▶ Source extract:
This narrative typically finds its ideological footing in a form of Salafism, adherence to which is viewed as the ultimate distinguishing feature between right and wrong. Interpretations of Salafism range from a purely personal religious conviction with an emphasis on purifying the believer’s way of life to a jihadi orientation that demands its followers to take on the fight against Western governments and “apostate” Muslim (especially Middle Eastern) regimes held responsible for the suffering of all Muslims. This jihadi Salafism emphasizes God’s undisputed and sole sovereignty (hakimiyyat Allah) and views the Qur’an and the Sunnah of Muhammad as the only acceptable sources to define right and wrong. In consequence, this ideology bans the idea of democracy and man-made law in general as un-Islamic; Western societies are considered sinful and a danger to the right order of mankind.
Some well-read scholars justify these claims with in-depth theological arguments in favor of violent jihad,“the use of violence against persons and governments deemed to be enemies of fundamentalist Islam, especially the West .”2 However, Islamism and Salafism, when presented as an ideology or narrative to promote radicalization rather than as a religion, tend to be kept simple and without theological depth.

▶ Given instruction: Please write the next part of the passage on Salafism and radicalization, starting after its final sentence.

[Dataset records]

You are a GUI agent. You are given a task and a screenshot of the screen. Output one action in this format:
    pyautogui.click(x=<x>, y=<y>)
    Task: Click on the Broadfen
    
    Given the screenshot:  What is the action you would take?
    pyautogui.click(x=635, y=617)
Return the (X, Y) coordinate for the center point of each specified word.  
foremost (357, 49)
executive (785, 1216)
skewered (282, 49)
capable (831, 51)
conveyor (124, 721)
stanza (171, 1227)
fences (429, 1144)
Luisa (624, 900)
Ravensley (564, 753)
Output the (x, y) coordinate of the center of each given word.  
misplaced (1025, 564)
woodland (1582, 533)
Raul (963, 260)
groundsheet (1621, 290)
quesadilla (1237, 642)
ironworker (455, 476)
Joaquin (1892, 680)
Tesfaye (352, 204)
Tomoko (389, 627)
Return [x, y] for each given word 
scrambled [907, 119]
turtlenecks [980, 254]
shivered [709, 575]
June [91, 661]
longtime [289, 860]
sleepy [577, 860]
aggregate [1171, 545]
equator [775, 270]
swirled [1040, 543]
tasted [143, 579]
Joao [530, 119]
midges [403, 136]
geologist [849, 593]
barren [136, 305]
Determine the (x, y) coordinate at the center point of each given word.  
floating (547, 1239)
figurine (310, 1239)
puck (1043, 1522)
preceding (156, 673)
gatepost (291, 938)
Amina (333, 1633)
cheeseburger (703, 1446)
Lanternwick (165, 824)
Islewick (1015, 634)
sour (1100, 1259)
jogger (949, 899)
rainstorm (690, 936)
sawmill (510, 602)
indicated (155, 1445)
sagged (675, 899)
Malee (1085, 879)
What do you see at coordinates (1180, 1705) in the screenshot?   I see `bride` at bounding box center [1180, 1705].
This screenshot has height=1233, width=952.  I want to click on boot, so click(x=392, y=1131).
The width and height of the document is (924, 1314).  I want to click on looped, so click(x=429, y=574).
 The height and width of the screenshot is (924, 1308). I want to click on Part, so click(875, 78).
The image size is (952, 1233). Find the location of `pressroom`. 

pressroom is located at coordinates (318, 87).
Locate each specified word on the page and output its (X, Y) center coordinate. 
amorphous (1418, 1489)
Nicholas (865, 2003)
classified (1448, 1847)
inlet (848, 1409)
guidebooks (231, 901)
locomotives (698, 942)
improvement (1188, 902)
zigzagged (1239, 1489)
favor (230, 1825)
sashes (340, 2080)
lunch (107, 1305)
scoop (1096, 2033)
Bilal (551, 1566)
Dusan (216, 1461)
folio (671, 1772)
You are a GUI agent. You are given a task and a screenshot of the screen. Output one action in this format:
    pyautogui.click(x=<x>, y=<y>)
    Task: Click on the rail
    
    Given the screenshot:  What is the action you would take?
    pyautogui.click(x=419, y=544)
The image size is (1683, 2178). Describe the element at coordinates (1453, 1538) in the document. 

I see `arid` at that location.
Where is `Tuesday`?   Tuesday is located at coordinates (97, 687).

▶ Output below:
The core significance of this ideological framing component should not be sought on the basis of its content, but because it provides followers (true believers) with an idea of their “true purpose” and sense of belonging to a transnational community. By accepting this highly polarized worldview and its narrow set of rules, the uncertain individual searching for meaning receives simple answers, as well as a comprehensive framework of social and moral norms and values. Terrorist movements or ideologues then can build on this ideology by strengthening the perception of global Muslim suppression; the picture of Islam under threat, triggering the belief that the Muslim community and the radicalized individual exist in a state of permanent self-defense; and the view of violence as a legitimate response.
Mobilization
In the majority of cases, extremists become radicalized in large part through intensifying social interaction with other people with shared beliefs. Such a relationship then results in a mutual push toward violence. Sometimes, a spiritual leader will goad individuals to take such actions. The “lone wolf/lone offender” has served as the rare exception. However, in recent years, prominent attacks in the United States and Europe were carried out successfully by individuals with few ties to other extremists, highlighting the threat posed by radicalized persons who are relatively alone.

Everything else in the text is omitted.